From the study, nobody had triple infections of HBV, HCV and HIV, however, Ezechi OC and Colleagues from Lagos, South West Nigeria reported a prevalence of 0.08% with triple infections of HBV, HCV and HIV [17]. Also reported was 0.1% with triple infections of HBV, HCV and HIV at Ibadan, South West Nigeria suggesting that all 3 co-infections in pregnant women is uncommon in our settings [21]. From the study a total of 137 (91.3%) women out of the 150 that participated were followed up until delivery while 13 (8.7%) women were lost to follow-up. There was no significant difference in birth outcomes in terms of birth weight, preterm delivery placenta weight and admission into NICU between women with HIV/HBV co-infection and other women.
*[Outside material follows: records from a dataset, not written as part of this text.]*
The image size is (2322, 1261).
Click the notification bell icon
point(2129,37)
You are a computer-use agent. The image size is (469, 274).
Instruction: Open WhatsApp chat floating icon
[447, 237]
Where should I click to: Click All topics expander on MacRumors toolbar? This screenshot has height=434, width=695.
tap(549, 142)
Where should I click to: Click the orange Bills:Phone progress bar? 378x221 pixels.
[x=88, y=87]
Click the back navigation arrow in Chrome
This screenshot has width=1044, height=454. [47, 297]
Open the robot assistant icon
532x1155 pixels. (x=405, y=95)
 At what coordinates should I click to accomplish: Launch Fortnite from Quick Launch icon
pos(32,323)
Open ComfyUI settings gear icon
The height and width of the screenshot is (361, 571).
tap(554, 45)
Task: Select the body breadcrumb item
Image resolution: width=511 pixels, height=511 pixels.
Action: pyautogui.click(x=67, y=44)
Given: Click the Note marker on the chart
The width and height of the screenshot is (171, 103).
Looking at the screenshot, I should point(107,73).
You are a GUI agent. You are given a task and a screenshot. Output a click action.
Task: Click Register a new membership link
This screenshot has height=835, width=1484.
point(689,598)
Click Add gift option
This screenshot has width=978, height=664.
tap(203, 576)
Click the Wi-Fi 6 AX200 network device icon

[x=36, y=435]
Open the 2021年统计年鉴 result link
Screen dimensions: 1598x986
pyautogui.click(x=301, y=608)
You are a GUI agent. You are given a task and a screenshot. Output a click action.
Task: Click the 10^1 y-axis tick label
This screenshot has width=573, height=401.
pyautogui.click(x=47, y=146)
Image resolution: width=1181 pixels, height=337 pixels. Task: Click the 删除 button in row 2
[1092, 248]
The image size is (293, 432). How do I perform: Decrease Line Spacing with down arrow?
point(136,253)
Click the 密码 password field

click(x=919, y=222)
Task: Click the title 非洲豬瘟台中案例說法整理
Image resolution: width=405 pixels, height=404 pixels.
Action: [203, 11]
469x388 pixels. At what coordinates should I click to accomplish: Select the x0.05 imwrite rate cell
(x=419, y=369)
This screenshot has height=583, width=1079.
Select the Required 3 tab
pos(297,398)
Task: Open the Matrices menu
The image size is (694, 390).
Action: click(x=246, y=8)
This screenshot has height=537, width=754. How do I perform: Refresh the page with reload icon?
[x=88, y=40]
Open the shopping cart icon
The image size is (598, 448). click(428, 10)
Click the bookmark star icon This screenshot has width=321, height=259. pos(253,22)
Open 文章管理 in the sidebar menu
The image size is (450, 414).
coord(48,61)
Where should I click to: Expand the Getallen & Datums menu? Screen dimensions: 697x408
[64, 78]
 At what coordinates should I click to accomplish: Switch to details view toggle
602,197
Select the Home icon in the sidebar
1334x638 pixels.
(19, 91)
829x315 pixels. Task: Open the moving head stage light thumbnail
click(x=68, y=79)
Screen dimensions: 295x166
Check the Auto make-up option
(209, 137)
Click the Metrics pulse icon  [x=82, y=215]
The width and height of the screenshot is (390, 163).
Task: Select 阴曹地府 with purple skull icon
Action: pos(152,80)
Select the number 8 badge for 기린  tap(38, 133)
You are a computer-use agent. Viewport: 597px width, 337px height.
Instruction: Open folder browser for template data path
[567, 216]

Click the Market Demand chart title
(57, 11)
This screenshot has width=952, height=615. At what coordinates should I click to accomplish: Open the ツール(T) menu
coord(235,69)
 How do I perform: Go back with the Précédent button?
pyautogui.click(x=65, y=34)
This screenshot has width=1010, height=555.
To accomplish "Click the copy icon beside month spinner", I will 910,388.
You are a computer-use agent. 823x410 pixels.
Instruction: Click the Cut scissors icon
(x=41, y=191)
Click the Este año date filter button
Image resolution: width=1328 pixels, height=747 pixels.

There was no neonatal death. This is similar to the findings by Connell LE and colleagues from Florida USA, Tseky and colleagues from Queen Mary hospital Hong-Kong, Lobstein S and colleagues from Eastern part of Germany and Wong S and Colleagues from Hong Kong, China. This could be explained by the long standing use and compliance to HAART therapy. Immunological explanation is that most adults infected HBV are able to clear their infection spontaneously, resulting in lifelong protective immunity [30].

6. Conclusions

Even with the high prevalence of 4.7% for HBV and 0.7% for HCV in this study, there was no significant association between HBV and HIV co infected pregnant women on HAART and adverse pregnancy outcome. Emphasis, however, must be on routine screening of all pregnant women for HBV and HCV with prompt referral and treatment to reduce perinatal transmission.

7. Recommendations

Besides the routine antenatal HbsAg and hepatitis C antibody as markers for screening for HBV and HCV respectively, positive patients should always be evaluated further on other serum markers of hepatitis B, in order to ascertain the serological evidence of active or past infection or prior immunization for HBV.